Reflections

A Path I Couldn’t See

There were times when the most loving thing I could do was to let go of all the pieces I had been trying to fit together. I learned to toss it all and trust the right pieces to come back down in each moment.

I learned to trust the part of me that could hold and let go of all of my experiencs. I liked the tenderness of subtle insights and the feeling of connection so much that I was willing to risk taking a path I couldn’t see.

Unsorted

In the Silent Space

The more I listened to life, the more I noticed the part of me that could hold and let go of any experience. There was a softening each time I stood a little more firmly in my heart and dared to linger in the silent space.
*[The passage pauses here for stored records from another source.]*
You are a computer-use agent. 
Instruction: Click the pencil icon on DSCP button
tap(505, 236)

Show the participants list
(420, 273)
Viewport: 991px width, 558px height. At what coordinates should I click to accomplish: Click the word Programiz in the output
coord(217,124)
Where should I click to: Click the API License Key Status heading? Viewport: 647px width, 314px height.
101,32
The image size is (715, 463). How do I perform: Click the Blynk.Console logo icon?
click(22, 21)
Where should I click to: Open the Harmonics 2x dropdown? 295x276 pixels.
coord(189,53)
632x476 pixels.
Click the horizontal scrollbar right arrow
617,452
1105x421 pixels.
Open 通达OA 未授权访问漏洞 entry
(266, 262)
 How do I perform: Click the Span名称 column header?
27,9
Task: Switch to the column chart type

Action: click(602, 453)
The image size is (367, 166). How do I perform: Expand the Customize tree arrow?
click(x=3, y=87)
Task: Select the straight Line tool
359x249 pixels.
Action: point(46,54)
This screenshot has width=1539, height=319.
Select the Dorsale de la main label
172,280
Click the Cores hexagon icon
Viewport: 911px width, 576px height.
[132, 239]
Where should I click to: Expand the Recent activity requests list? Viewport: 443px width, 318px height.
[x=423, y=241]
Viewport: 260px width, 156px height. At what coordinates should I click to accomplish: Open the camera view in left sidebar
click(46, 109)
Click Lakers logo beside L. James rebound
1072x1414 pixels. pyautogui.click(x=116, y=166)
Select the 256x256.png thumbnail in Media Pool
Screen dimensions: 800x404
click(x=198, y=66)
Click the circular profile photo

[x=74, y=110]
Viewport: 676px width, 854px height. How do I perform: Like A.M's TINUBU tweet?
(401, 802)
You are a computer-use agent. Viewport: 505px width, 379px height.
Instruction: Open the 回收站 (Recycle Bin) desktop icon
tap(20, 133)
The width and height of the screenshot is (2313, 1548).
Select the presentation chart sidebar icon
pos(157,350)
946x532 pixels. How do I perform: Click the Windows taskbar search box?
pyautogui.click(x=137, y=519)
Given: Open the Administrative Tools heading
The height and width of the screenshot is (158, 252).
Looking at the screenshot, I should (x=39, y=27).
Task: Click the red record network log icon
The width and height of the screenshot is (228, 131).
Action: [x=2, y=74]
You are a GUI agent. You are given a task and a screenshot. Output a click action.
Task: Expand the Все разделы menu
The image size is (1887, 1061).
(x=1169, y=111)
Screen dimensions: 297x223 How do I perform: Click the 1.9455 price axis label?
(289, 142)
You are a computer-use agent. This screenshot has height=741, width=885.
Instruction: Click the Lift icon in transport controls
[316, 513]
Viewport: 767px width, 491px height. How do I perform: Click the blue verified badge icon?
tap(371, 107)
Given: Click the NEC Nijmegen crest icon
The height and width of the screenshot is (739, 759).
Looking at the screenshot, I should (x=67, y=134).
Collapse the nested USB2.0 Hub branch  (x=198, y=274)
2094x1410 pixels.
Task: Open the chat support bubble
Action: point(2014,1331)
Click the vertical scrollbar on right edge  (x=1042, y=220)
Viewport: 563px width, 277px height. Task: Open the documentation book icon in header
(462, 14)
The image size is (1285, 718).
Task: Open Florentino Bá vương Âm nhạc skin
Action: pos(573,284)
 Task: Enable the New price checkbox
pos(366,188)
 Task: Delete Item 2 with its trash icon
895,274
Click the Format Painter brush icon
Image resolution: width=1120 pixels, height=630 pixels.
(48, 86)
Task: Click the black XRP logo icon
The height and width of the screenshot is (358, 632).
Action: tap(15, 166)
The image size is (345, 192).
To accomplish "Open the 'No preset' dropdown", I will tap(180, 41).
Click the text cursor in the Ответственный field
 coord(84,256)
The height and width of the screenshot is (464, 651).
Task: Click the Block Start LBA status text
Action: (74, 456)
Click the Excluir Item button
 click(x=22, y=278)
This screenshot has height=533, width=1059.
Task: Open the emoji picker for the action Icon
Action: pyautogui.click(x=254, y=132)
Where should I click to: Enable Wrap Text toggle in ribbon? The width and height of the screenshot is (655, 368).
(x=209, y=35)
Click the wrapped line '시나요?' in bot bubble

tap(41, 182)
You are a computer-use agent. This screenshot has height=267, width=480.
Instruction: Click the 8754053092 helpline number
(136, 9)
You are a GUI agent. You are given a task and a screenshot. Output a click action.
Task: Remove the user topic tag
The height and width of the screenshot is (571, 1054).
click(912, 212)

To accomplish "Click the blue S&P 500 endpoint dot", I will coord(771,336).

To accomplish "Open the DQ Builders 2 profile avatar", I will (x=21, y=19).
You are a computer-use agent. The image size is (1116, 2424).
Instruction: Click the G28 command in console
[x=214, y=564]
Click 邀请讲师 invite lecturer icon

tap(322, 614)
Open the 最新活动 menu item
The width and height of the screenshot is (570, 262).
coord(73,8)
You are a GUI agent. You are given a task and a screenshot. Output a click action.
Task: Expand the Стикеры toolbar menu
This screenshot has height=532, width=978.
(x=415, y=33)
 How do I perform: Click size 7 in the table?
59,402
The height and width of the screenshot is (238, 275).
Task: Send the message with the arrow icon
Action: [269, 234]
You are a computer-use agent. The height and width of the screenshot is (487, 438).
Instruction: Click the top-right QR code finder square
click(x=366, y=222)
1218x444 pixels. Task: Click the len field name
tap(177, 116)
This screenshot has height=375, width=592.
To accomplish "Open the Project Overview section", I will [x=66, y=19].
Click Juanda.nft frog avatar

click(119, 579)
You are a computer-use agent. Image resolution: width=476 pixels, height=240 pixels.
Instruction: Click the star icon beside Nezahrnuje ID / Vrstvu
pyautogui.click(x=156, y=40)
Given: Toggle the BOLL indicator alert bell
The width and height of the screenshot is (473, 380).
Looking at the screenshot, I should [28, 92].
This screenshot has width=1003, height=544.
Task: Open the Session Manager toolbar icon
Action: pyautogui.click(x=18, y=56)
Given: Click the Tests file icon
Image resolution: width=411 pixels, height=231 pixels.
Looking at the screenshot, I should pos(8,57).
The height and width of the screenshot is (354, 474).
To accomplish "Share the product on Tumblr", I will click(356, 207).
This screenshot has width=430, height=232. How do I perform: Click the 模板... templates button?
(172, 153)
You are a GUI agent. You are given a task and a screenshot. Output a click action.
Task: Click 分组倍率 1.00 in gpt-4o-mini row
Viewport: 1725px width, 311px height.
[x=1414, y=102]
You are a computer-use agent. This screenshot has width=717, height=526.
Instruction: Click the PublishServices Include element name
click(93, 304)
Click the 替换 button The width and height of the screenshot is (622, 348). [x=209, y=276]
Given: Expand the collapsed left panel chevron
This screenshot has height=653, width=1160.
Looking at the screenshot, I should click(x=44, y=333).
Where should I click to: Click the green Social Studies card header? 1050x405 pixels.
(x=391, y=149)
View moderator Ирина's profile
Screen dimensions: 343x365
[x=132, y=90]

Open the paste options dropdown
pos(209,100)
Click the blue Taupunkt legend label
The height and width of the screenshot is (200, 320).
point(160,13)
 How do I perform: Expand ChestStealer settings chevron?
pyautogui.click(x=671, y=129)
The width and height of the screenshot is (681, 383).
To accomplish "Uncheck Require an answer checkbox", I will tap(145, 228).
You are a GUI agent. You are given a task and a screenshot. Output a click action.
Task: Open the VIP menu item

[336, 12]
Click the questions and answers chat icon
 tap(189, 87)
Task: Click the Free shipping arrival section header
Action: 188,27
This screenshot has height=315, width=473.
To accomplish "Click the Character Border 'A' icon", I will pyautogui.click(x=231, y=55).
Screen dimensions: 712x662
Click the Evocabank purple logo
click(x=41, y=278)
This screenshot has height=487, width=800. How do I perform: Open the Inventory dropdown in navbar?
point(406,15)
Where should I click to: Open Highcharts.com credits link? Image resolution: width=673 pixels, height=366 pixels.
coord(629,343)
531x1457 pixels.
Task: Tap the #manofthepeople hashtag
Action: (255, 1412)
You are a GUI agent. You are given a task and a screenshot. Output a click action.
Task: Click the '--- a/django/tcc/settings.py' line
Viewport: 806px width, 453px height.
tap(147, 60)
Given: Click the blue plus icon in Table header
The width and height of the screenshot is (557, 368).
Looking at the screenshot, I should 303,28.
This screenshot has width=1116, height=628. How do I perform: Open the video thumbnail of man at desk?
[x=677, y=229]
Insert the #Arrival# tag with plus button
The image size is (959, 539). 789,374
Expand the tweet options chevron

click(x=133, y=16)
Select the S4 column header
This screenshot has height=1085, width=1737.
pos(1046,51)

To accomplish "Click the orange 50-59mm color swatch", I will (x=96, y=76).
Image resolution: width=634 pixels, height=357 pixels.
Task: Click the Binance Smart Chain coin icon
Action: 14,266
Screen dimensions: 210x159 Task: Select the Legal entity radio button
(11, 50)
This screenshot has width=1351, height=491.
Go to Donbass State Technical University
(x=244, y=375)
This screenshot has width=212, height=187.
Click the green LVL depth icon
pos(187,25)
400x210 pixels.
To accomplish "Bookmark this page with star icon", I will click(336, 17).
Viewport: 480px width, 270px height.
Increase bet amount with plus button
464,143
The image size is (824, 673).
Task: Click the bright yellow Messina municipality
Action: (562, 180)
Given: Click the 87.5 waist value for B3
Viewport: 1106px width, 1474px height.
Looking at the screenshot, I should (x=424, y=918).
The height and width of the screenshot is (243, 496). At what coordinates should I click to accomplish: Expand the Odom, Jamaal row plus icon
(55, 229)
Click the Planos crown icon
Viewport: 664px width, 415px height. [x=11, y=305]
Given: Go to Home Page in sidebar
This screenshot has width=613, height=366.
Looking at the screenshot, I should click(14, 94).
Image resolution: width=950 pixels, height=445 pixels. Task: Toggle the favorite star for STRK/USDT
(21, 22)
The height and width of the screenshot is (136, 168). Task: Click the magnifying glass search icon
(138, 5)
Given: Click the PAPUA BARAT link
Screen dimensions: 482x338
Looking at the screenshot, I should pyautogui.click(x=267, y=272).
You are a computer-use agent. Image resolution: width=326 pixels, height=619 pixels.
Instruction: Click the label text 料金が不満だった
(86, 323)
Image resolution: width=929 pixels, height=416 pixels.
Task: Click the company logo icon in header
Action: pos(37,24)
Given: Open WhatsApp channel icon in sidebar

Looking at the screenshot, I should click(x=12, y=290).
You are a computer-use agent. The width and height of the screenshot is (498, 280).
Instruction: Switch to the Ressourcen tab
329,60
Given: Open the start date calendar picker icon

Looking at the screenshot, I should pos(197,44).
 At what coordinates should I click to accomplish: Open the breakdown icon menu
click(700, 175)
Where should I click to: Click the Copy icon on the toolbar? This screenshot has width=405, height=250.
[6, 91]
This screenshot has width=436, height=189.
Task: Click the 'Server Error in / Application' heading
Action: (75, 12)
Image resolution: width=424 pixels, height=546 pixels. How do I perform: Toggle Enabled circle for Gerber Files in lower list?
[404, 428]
Words formed out of this place soothed and echoed in places that had seemed unhealable.  And there was tenderness where there had been only pain.

Unfolding

A State of Prayer

There were times when I sensed listening for inner resonance and trusting the quiet whisper of truth in each moment had become a little more important. I had learned the importance of stopping to listen to life and gained a respect for its mystery, but it was during these times when I was called more deeply within that I began to notice just how much I could soften my experience in the world and be in a state of listening prayer in any moment.

Tenderness

Something Beautiful

It took a little practice to become willing to walk a new path. Finding it meant reaching inside for the light needed to take each step. It meant remaining willing to listen to life and feel my way, even through uncomfortable experiences. It meant trusting a whisper of truth to become louder and the most chaotic experiences to soften and be used to create something beautiful, but not all at once and not all alone.

Tenderness

The Path of Tenderness

There was something about walking through a big enough challenge, the kind that forces the choice to go all the way, to put all cards on the table without a guarantee that it would be enough — trusting it would be met by a greater  power.

And there was something about no longer needing such extreme challenges in order to live out this kind of deep surrender. At a certain point, every moment became a prayer of hope — that the path of tenderness might be a little clearer.